## Data shown

============================================================

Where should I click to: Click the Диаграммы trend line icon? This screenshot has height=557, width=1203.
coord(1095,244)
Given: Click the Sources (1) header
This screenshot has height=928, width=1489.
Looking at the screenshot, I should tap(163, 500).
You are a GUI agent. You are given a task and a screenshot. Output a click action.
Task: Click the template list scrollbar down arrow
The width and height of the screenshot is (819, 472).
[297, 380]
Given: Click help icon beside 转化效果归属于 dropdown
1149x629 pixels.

============================================================

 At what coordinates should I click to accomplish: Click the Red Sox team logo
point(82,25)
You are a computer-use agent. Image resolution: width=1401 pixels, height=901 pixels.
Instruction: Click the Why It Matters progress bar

============================================================

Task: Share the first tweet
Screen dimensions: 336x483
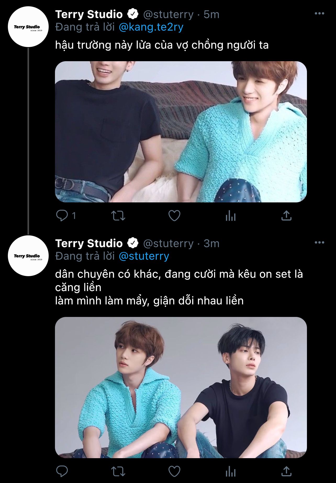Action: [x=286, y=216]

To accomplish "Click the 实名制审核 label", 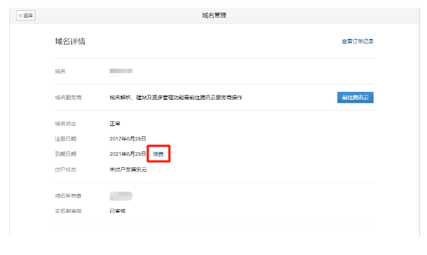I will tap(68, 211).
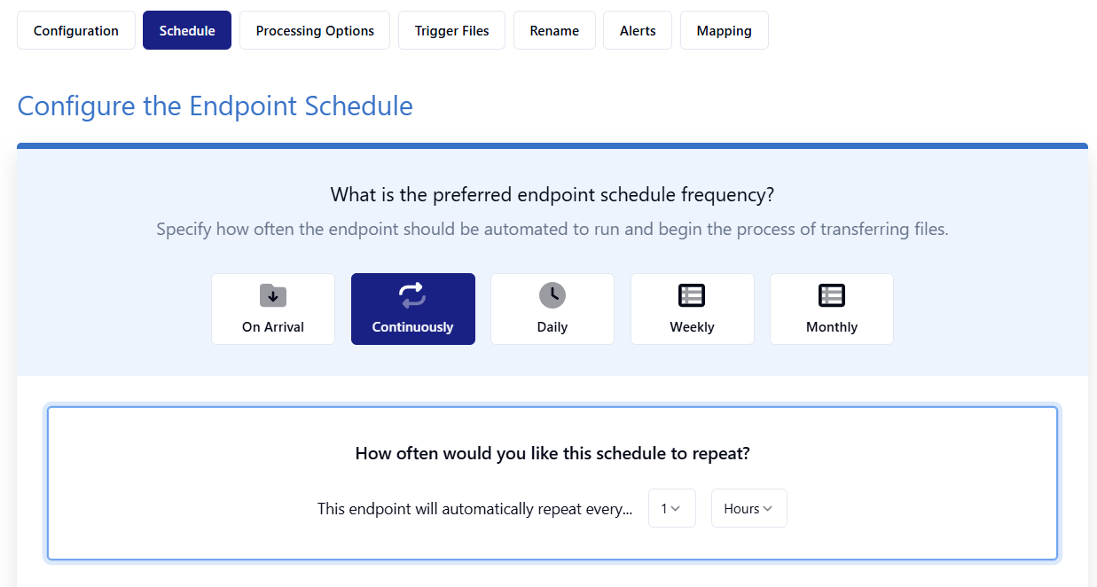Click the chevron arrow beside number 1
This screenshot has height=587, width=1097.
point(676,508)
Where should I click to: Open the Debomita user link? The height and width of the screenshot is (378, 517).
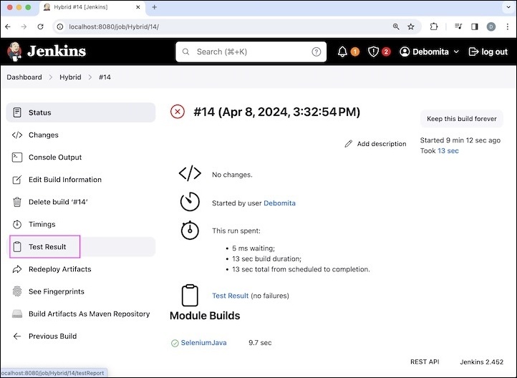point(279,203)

============================================================

## How to complete this task
All that belongs in your answer is the stretch of entries above from the line with "This screenshot has height=928, width=1489." through the line with "1149x629 pixels.", printed exactly.

## Written answer
This screenshot has height=928, width=1489.
Looking at the screenshot, I should tap(163, 500).
You are a GUI agent. You are given a task and a screenshot. Output a click action.
Task: Click the template list scrollbar down arrow
The width and height of the screenshot is (819, 472).
[297, 380]
Given: Click help icon beside 转化效果归属于 dropdown
1149x629 pixels.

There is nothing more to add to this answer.